■ Source passage:
She decided news wasn't for her in graduate school, where the TV station where she was working assigned her to interview the mother of a murdered 2-year-old.
This past February, she broke down and cried during an "America's Newsroom" segment she expected to be about ending cash bonds for relatively minor offenses, an issue Democrats in Colorado and other states are pressing. Perino became tearful as a domestic violence survivor from Illinois explained how her estranged husband beat her in front of their children, before he shot and killed their 18-month-old son and himself in 2019, after being released while he was free on a no-cash bond.
She told co-anchor Trace Gallagher after she composed herself, "I don't think I've ever cried on TV. That was really hard.”
She went on to say, “I understand that there is concern that cash bail has hurt segments of the population, that there's concern that minorities are hurt more. But we also have to think about these victims."
Look back to look ahead
Perino was there when the nation went into Afghanistan, a distraction that contributed to Osama Bin Laden remaining alive and free for another decade.

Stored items
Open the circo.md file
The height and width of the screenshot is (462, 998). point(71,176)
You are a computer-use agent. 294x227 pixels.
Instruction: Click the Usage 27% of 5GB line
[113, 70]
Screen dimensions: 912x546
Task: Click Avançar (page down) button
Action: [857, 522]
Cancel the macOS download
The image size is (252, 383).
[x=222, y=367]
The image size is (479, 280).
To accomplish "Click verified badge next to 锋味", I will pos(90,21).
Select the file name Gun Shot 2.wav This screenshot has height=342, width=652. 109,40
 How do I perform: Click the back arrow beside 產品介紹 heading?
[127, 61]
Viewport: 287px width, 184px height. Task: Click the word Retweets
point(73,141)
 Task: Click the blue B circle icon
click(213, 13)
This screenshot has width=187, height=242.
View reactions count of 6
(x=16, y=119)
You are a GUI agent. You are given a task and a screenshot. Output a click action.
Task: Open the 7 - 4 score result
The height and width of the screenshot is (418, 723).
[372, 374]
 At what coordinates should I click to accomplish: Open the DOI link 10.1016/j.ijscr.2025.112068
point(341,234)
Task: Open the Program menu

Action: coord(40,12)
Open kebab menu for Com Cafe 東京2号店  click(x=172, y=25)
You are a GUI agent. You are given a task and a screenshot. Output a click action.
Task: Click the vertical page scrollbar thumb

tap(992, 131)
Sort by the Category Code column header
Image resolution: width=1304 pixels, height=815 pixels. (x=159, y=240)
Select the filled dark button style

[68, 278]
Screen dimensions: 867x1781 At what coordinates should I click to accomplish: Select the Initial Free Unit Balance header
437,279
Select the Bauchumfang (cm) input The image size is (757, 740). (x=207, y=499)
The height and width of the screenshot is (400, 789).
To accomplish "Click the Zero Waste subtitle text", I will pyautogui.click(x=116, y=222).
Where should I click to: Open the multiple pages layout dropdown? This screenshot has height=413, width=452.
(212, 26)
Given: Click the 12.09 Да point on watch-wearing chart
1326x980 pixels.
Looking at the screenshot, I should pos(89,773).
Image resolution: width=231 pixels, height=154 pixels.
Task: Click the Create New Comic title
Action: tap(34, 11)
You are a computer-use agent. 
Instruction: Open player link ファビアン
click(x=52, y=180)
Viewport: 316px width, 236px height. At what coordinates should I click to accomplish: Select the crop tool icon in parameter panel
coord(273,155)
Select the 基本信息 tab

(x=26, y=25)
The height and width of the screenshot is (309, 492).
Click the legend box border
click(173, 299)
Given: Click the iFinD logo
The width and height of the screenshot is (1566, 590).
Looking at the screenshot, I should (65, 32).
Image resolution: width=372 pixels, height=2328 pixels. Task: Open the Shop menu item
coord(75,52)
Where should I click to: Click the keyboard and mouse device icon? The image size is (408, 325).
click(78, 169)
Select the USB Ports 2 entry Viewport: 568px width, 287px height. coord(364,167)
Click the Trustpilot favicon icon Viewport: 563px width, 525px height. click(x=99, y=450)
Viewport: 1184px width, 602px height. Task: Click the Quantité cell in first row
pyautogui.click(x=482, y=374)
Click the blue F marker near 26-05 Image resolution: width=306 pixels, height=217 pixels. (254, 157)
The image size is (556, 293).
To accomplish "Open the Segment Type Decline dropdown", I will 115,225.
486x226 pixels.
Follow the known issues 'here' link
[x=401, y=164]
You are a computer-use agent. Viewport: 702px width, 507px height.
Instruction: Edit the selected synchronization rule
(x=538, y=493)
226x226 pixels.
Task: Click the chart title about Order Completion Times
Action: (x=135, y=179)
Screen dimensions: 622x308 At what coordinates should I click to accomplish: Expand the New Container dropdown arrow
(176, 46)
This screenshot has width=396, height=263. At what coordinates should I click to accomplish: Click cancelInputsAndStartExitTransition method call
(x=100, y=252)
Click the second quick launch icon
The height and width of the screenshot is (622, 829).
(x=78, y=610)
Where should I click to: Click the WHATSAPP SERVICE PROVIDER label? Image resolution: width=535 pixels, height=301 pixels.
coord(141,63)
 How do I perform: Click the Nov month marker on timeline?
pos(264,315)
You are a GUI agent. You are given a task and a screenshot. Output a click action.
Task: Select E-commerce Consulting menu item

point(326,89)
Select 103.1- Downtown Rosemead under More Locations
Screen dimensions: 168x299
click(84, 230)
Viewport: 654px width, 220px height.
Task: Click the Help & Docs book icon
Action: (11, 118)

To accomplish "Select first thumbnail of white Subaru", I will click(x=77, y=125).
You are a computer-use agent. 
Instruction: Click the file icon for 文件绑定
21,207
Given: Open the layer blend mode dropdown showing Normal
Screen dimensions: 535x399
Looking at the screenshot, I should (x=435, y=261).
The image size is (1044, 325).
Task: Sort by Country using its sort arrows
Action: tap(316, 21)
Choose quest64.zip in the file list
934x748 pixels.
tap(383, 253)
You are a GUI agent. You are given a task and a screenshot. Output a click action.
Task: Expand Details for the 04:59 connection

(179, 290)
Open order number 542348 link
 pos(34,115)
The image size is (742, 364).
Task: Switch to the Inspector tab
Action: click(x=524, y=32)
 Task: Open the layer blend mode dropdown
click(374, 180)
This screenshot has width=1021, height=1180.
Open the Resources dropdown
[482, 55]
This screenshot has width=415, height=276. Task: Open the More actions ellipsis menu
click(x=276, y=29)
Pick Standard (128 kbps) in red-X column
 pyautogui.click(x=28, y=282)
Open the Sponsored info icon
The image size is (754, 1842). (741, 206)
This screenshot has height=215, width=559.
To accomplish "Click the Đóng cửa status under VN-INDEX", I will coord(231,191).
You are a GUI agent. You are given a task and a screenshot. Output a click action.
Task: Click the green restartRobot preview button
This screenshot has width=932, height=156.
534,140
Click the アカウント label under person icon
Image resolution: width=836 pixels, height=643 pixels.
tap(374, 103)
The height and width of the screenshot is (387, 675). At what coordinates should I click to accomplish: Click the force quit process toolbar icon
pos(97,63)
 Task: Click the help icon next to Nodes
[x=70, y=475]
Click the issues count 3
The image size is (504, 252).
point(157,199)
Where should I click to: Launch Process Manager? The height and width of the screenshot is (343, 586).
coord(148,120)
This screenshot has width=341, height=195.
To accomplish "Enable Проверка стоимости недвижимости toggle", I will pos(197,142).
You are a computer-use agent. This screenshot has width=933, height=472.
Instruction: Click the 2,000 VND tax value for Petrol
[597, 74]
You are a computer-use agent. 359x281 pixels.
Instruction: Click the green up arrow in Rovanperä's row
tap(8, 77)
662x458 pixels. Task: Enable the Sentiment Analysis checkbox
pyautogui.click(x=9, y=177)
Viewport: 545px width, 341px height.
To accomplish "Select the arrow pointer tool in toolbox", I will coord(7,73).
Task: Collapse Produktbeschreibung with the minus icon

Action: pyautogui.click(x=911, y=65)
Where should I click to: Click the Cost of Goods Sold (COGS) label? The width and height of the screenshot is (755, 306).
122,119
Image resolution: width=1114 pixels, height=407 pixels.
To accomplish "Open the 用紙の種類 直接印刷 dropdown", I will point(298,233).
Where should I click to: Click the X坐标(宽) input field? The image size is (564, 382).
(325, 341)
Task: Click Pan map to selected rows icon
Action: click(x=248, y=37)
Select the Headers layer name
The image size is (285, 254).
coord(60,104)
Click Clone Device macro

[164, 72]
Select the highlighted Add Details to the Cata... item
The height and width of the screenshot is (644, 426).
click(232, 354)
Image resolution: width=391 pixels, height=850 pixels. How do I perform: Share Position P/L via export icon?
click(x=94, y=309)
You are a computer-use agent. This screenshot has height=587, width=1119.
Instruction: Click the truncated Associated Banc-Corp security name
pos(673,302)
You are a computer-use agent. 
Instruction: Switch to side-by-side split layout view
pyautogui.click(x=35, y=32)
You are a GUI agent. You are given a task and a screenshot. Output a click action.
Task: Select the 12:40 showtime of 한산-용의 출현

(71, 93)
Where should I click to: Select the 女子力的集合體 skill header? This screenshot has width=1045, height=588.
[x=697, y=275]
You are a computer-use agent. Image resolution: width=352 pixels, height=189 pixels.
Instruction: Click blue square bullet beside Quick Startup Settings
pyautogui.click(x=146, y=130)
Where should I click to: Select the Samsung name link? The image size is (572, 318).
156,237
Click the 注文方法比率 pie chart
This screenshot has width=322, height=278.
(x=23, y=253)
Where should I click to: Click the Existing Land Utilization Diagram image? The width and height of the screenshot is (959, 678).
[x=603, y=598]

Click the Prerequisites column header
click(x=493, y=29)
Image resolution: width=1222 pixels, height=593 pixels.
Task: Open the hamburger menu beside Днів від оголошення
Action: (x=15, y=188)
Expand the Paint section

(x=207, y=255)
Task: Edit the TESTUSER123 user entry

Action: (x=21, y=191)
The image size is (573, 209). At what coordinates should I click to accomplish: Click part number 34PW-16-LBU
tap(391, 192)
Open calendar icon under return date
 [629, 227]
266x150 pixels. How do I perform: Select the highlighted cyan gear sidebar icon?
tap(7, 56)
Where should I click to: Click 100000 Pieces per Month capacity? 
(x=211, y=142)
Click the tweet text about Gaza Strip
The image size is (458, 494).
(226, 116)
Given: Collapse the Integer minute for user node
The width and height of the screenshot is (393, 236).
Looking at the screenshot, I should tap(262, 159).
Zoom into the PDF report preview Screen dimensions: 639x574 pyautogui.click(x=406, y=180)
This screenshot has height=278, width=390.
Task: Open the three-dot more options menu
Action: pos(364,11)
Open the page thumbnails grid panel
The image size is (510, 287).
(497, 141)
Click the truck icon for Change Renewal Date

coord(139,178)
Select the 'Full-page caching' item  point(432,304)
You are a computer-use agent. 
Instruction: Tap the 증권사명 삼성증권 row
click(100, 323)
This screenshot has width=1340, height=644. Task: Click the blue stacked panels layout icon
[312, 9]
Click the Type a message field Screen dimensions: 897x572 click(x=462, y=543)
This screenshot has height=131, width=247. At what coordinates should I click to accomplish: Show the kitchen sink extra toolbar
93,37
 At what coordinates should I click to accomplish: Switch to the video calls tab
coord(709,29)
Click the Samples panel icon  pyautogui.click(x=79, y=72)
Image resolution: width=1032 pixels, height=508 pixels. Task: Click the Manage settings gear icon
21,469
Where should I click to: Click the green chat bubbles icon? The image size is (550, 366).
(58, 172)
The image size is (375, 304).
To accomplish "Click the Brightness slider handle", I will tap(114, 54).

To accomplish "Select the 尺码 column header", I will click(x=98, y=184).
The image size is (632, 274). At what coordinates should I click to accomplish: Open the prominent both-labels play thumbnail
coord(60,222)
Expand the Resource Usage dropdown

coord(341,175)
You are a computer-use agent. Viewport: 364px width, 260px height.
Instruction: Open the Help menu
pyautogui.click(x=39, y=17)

■ Required work: Please repeat the Perino passage word for word, from "She decided news" to "a no-cash bond.".

■ Answer space:
She decided news wasn't for her in graduate school, where the TV station where she was working assigned her to interview the mother of a murdered 2-year-old.
This past February, she broke down and cried during an "America's Newsroom" segment she expected to be about ending cash bonds for relatively minor offenses, an issue Democrats in Colorado and other states are pressing. Perino became tearful as a domestic violence survivor from Illinois explained how her estranged husband beat her in front of their children, before he shot and killed their 18-month-old son and himself in 2019, after being released while he was free on a no-cash bond.